EXERCISE –
Continue the article about Ranga Yogeshwar's Opening Week 2020 talk on unequal cities, picking up after its last sentence.
--- SELECTED EXCERPT Enclosed Below ---
Ranga Yogeshwar at the Opening Week 2020: "Cities are not equal“

2020-10-06 The physicist and science journalist Ranga Yogeshwar was the keynote speaker on the third day of the Opening Week. The first-semester students had the opportunity to discuss the future of cities with him online.

Ranga Yogeshwar had a discussion with first semester students. ©Leuphana / Sokolis
Ranga Yogeshwar had a discussion with first semester students.

The darker the squares on the map of Chicago are, the more corona deaths there were in these parts of the city. It is noticeable that the squares are not evenly distributed over the city area. They cumulate in quarters of higher economic uncertainty and show Ranga Yogeshwar above all: "Cities are not equal." The Corona crisis has highlighted differences in various places. The science journalist shows pictures of two houses: a villa with a large garden and an apartment building without balconies. The lockdown may have applied to everyone, but it was probably experienced differently depending on the living situation.
--- End of Enclosed SELECTED EXCERPT ---
--- PROVIDED DATA Enclosed Below ---
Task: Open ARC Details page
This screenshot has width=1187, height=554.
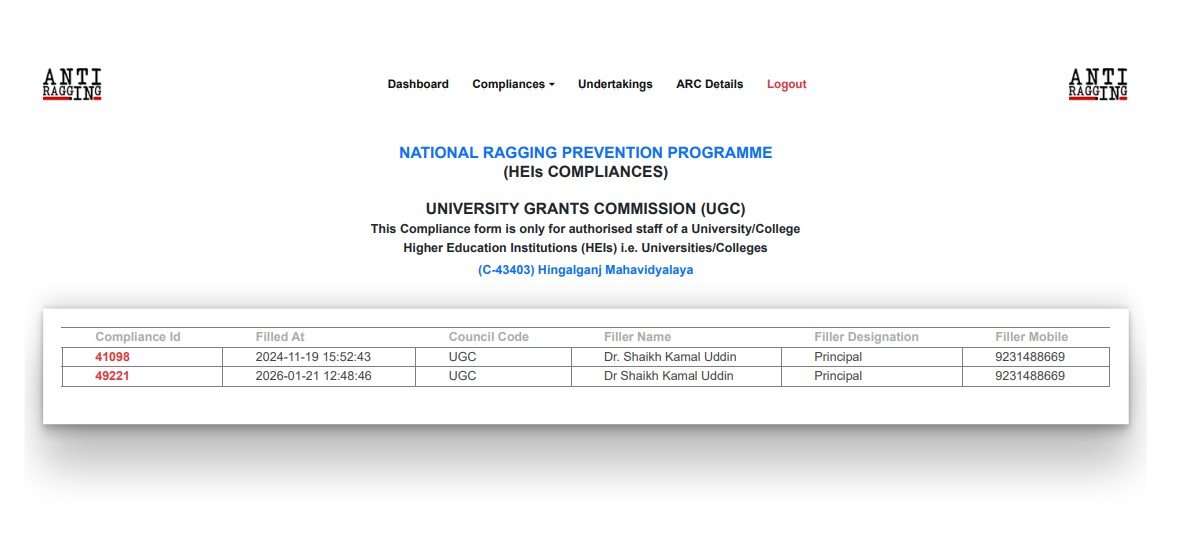Action: tap(709, 84)
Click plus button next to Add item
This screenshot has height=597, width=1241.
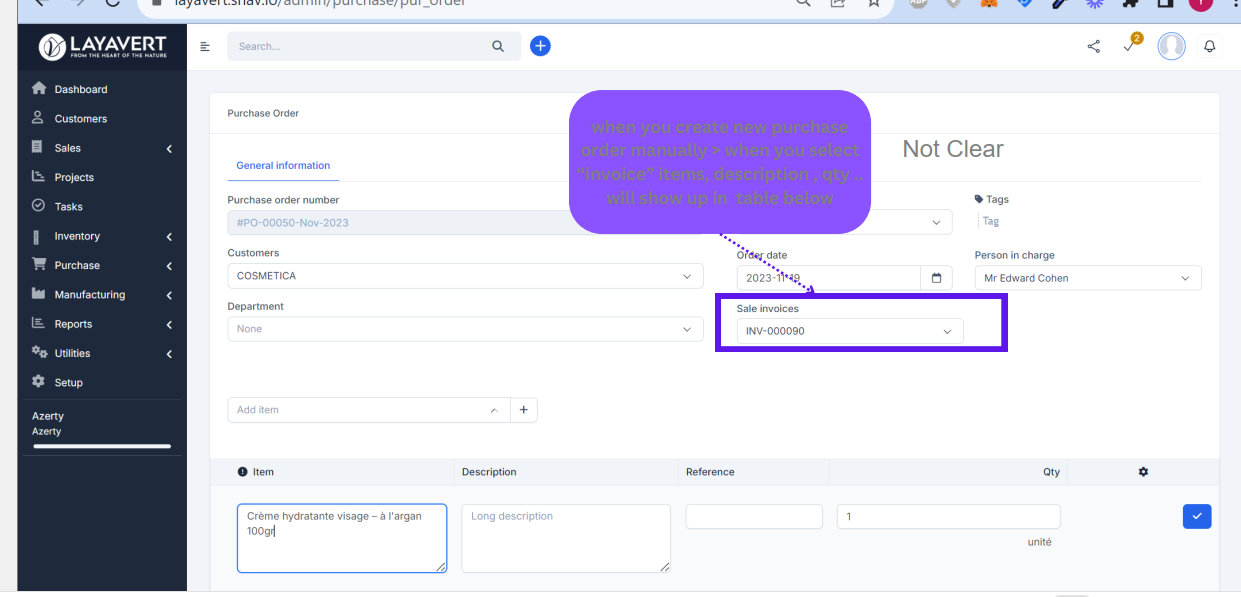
--- End of Enclosed PROVIDED DATA ---
OUTPUT OF THE EXERCISE –
Ranga Yogeshwar lists the names of Chinese cities that probably only a few of the 1400 first-semester students listening to the physicist online know: Shenzhen, for example, generates the economic output of Sweden; Guanchu is comparable to Switzerland. Pictures of Cairo show the high level of air pollution over the city, while Berlin has many green spaces and only a few high-rise buildings. The Shibuya cossing in Tokyo is different: outside Corona, it is crossed daily by around 500,000 people. But not without observing rules, such as the crosswalk they cross. Traffic lights and road signs are present in every city: "Cities are not places of liberties. Everywhere we have restrictions," explains Ranga Yogeshwar.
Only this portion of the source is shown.